WHAT TO PRODUCE:
Begin with the line containing "Our Musicians (1510, 73)" and copy each line exactly through the last line of the entries, inclusive.

SUPPLIED DATA:
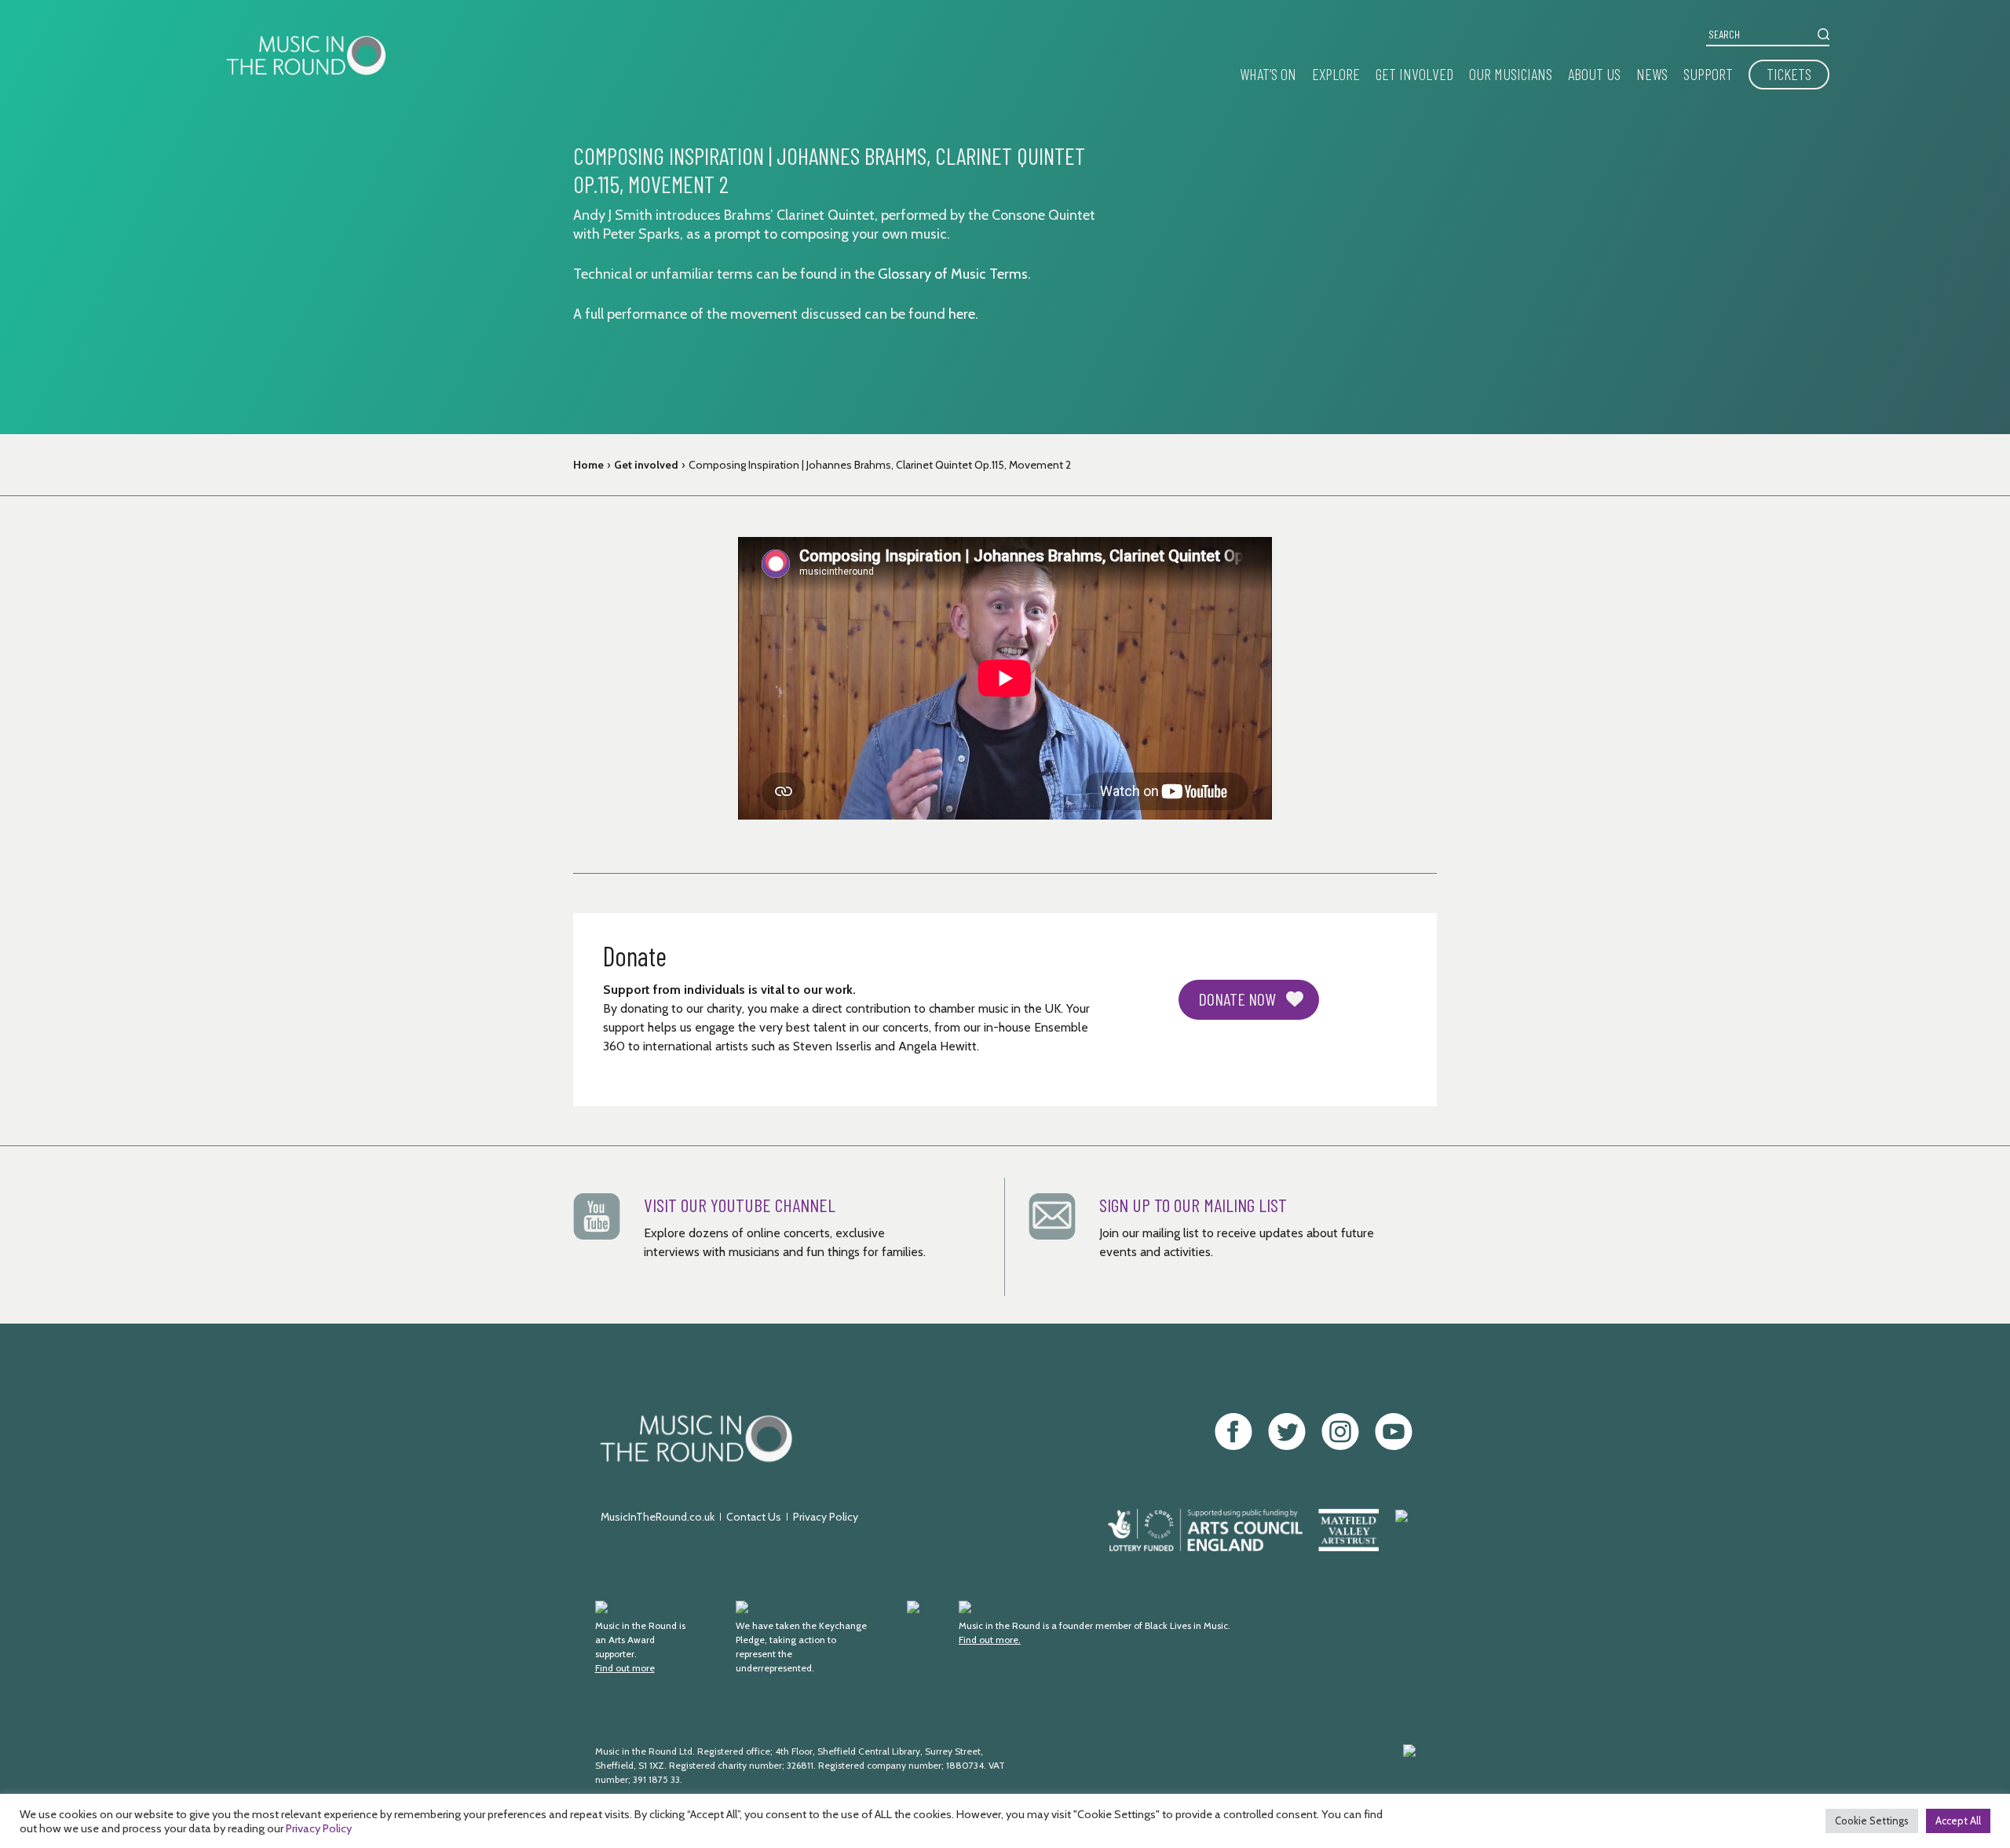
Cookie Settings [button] (1872, 1820)
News (1652, 73)
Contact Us (753, 1517)
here (961, 314)
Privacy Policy (825, 1517)
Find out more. (990, 1639)
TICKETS (1789, 73)
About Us (1594, 73)
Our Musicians (1510, 73)
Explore (1336, 73)
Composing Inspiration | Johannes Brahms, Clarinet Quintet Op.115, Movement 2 (880, 465)
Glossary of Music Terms (953, 274)
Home (588, 465)
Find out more (625, 1668)
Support (1708, 73)
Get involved (646, 465)
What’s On (1268, 73)
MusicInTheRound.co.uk (657, 1517)
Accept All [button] (1958, 1820)
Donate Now (1237, 998)
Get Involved (1414, 73)
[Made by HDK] (1251, 1772)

YOUR RESPONSE:
Our Musicians (1510, 73)
Explore (1336, 73)
Composing Inspiration | Johannes Brahms, Clarinet Quintet Op.115, Movement 2 (880, 465)
Glossary of Music Terms (953, 274)
Home (588, 465)
Find out more (625, 1668)
Support (1708, 73)
Get involved (646, 465)
What’s On (1268, 73)
MusicInTheRound.co.uk (657, 1517)
Accept All [button] (1958, 1820)
Donate Now (1237, 998)
Get Involved (1414, 73)
[Made by HDK] (1251, 1772)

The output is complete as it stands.